> **WHAT THE TASK REQUIRES**
Go over the data and keep only the lines that include "avatar".

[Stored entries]
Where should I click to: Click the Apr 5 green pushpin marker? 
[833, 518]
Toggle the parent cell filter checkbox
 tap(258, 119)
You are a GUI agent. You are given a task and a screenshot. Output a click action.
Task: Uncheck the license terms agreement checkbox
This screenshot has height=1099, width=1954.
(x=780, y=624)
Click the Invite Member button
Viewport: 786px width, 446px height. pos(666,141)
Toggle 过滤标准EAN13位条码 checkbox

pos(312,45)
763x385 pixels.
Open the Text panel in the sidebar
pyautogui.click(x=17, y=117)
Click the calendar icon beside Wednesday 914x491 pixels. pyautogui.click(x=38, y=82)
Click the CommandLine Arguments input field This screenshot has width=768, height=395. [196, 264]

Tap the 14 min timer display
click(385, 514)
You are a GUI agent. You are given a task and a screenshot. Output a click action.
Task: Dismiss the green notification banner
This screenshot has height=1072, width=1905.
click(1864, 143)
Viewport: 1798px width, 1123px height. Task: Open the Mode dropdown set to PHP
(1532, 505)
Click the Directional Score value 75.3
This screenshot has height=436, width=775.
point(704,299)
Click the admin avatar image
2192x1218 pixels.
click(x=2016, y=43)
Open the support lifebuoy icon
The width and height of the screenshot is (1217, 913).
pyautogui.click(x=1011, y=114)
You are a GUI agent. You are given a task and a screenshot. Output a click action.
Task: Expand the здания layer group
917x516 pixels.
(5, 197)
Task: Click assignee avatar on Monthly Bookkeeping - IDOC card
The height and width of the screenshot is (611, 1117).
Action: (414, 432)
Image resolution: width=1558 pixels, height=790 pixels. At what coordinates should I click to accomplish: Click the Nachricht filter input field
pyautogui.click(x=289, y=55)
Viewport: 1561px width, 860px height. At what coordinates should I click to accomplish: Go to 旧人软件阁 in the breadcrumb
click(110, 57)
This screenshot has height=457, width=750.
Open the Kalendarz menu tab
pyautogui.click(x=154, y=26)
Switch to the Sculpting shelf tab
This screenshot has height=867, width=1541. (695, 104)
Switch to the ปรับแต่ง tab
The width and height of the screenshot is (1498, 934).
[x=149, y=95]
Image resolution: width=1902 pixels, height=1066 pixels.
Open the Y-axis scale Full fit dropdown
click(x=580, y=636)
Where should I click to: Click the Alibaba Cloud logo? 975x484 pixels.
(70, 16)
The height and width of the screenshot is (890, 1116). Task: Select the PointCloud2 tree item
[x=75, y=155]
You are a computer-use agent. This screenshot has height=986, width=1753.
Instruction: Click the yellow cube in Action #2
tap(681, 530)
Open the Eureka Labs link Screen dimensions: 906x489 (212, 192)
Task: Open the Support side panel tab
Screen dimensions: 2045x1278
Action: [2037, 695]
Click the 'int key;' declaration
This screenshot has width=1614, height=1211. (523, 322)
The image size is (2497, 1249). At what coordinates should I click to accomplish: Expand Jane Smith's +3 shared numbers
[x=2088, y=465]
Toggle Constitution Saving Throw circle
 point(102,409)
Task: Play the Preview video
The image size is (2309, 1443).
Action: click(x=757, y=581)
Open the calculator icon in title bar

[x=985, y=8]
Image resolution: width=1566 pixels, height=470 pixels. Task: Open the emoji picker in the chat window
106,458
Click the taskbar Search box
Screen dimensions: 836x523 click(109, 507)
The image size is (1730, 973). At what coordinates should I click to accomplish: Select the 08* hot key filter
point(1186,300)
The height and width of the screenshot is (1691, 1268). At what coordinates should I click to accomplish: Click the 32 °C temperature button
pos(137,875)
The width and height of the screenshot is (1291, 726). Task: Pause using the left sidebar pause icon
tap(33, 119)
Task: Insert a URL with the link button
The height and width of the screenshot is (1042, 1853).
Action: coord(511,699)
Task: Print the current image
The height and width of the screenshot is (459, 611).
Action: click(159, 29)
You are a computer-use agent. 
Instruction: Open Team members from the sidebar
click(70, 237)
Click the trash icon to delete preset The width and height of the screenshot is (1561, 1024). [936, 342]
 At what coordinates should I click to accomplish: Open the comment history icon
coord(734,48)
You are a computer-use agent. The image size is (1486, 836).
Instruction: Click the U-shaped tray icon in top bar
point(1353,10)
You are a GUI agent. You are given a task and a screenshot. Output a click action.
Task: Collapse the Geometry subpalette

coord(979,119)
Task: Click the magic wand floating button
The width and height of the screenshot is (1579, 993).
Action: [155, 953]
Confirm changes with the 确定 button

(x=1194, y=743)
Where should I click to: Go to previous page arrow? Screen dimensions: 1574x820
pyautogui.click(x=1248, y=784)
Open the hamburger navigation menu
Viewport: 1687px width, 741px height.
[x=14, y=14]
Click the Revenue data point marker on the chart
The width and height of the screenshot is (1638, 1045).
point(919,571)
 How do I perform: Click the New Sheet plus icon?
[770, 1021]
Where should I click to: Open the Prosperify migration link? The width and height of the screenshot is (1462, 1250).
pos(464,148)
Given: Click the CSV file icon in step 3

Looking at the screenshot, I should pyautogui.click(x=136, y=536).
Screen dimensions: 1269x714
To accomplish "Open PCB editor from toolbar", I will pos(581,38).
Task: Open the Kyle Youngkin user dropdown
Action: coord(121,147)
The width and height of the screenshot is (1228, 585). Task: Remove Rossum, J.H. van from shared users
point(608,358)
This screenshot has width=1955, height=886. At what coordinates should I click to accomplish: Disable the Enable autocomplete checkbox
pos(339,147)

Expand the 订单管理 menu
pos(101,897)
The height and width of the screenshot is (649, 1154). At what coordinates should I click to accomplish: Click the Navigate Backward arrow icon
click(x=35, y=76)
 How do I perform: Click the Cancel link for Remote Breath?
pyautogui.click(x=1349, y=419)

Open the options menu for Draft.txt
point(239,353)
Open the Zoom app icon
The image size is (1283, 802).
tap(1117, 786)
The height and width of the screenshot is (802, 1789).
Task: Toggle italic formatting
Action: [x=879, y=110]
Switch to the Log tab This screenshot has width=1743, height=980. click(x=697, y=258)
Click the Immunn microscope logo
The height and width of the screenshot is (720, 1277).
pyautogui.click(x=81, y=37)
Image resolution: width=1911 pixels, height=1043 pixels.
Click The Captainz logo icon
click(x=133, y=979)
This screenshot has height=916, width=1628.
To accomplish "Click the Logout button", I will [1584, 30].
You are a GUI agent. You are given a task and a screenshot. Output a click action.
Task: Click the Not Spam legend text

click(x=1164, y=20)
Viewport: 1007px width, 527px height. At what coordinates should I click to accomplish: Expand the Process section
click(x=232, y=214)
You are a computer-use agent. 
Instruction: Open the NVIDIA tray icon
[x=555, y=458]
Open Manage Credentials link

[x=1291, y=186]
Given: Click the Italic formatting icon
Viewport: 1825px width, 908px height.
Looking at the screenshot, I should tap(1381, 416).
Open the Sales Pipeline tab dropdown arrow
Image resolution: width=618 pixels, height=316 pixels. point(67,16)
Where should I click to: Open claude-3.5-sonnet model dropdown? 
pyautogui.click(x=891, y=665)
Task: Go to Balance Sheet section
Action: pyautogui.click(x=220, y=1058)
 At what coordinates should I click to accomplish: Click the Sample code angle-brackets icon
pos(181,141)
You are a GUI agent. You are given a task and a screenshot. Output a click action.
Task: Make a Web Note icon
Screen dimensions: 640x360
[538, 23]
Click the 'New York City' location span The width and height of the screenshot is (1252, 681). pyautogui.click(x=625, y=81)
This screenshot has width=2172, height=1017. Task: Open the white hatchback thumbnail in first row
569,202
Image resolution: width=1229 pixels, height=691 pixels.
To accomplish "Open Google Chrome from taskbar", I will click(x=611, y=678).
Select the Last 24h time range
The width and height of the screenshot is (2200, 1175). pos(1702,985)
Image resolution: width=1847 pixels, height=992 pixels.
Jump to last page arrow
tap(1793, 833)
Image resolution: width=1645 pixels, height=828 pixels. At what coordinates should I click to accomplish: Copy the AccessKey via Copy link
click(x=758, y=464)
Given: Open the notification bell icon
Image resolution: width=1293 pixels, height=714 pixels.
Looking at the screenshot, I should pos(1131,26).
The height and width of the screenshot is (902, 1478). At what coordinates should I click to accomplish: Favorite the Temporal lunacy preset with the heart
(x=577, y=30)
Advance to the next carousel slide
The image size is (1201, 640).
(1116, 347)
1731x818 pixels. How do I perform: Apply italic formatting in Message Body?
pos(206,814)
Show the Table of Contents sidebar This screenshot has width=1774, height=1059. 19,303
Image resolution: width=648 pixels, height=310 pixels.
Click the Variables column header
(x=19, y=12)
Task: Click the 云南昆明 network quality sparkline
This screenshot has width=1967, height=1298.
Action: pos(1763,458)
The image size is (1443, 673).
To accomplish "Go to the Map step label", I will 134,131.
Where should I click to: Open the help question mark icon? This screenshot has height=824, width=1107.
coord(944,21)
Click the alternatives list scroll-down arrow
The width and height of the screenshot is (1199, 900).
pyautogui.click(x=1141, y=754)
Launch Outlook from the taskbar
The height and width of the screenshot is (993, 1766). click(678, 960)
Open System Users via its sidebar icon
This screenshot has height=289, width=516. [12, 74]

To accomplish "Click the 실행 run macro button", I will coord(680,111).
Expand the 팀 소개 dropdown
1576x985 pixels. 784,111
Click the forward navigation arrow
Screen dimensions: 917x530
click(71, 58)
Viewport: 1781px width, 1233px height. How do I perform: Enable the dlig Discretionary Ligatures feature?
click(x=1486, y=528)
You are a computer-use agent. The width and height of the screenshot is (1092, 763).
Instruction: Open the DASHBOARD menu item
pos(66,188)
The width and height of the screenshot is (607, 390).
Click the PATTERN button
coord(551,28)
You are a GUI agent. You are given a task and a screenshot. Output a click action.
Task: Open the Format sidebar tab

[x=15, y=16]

> **EXERCISE ANSWER**
Click the admin avatar image
Task: Click assignee avatar on Monthly Bookkeeping - IDOC card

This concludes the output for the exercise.